As a former player and alumnus, JD was asked what role he sees for those groups and said:
“We certainly want to embrace them more. We want to make them our 20th sport in a sense. We want to bring them back home. Who knows the program better and what it means to the state than someone who sweated it out on the field or court for UH? When they get to the point where they can give back (to UH), we want them to have the mindset that it is a good thing to do. When I look at UH in the 1980s, the mentality was that the state will provide. But the reality now for all state schools, not just here, is that the state will provide what it can but you have to look to the people, fans, donors, businesses, to help, too.” (HA)

Asked about the students, JD said:
“The student body president was on the (AD search) committee and I said, one of the things we’ve never done is ask them: What is it that you want us to do? I’d like to see a lot more communication with the students. What is it that we can do? Hopefully, once we start doing those things we can get them more involved. It has to be a relationship where the students feel there is a benefit in supporting UH.” (HA)

Asked if he plans changes in the AD staff, JD said:
“I was asked that by the selection committee and I told them, to be honest, I would have a hard time making an evaluation because I don’t know what their marching orders have been. I want to go in and see what they have to say, what the coaches, students and support groups have to say. We’ll develop a vision that all of us have input on. And I need those (staff members) to understand what their role in that will be. We have to get everybody moving in the same direction to meet those goals.
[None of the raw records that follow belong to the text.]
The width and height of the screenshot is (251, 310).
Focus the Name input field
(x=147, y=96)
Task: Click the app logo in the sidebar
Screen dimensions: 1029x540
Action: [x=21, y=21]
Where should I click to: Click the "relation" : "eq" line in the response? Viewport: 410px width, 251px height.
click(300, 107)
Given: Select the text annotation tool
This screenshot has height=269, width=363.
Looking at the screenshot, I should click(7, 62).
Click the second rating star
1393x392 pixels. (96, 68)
If people aren’t moving in the same direction, then, that’s when changes would have to be made.” (HA)

Asked about his philosophy on football scheduling, JD said:
“In a nutshell, you want to be competitive but I’d like to avoid the extremes of a very high strength of schedule like this (2008) year and very low of last (2007) year. My thinking is only one, at the most, Division I-AA opponent, a couple of Bowl Championship Series opponents and a couple from non-BCS conferences. I’ll work with coach (Greg) McMackin and get his input. We have to think really hard about what are termed ‘body bag’ games where you’re playing a BCS opponent on the road in front of nearly 100,000 people. It is very difficult for even other BCS schools to win those.” (HA)

Asked where the previous administration went wrong, JD said:
“I don’t like to spend a lot of time focusing on the past. I like to look at the past, learn from it and then start putting a plan together for the future.” (HA)
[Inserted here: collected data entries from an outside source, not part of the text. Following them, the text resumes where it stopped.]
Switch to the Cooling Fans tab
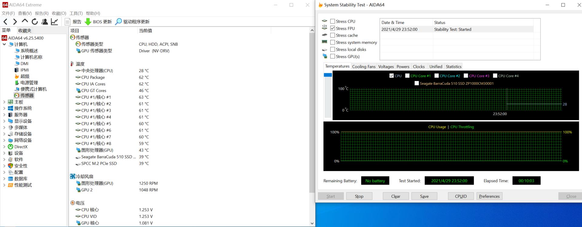The height and width of the screenshot is (227, 582). (x=363, y=67)
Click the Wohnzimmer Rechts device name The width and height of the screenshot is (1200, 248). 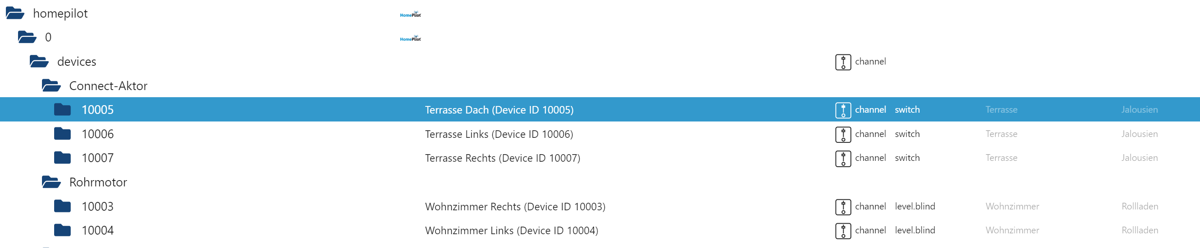(515, 207)
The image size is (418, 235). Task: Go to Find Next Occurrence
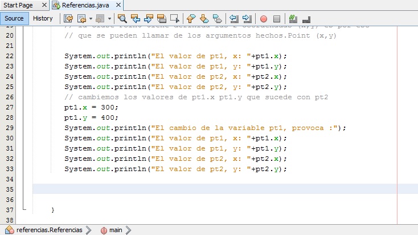148,18
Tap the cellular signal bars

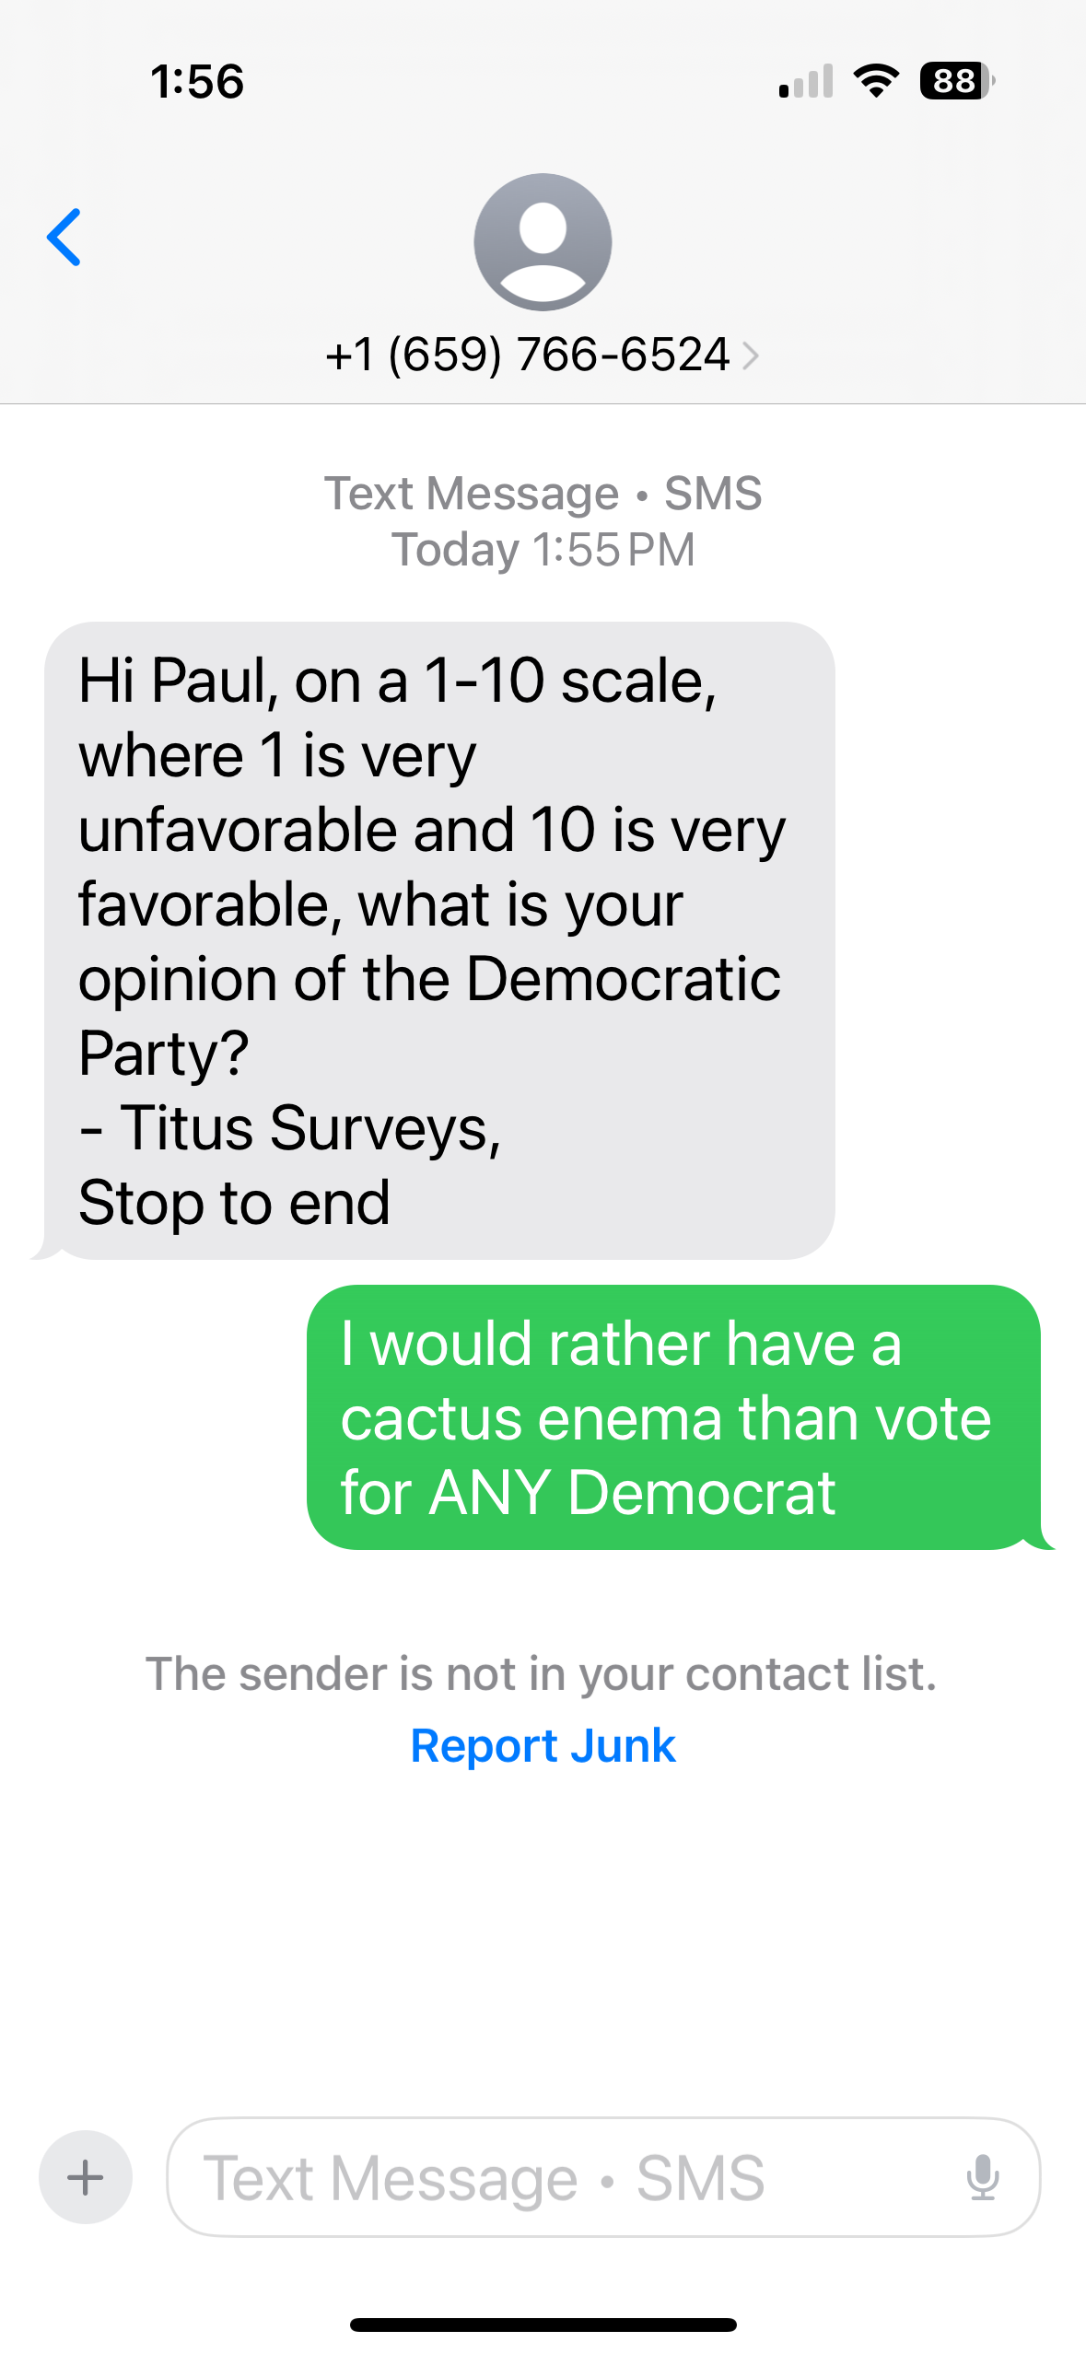pyautogui.click(x=806, y=81)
Asked what he thinks the job of UH AD entails, JD said:
“It’s changed over the years. At one point it was managing very meager resources and trying to just field a team in various sports and play against military teams, community high schools, that kind of thing. As it moved forward, through Paul Durham and Ray Nagel and Stan Sheriff, it really started getting into big-time athletics. At that time it started to turn into what I call the business of education and entertainment.

And so the education part of it is you have to make sure the student-athletes have the resources they need to be successful, both academically and athletically. Over time, you have the academic center built and a real focus on keeping the student-athletes on track and of course getting their degrees because that’s what it’s all about.

On the business side, you have the facilities, you have marketing. You have to continue revenue streams and create new revenue streams. So going into the future, they have to be a very good business manager. They have to be rainmakers, with donations and revenue streams. They need to work well with the rest of campus, the Legislature and the executive branch, and also with Aloha Stadium.

It’s become a situation that was just trying to scratch some nickels together and play anyone who will show up to something that’s a very dynamic and diverse job responsibility.” (HSB)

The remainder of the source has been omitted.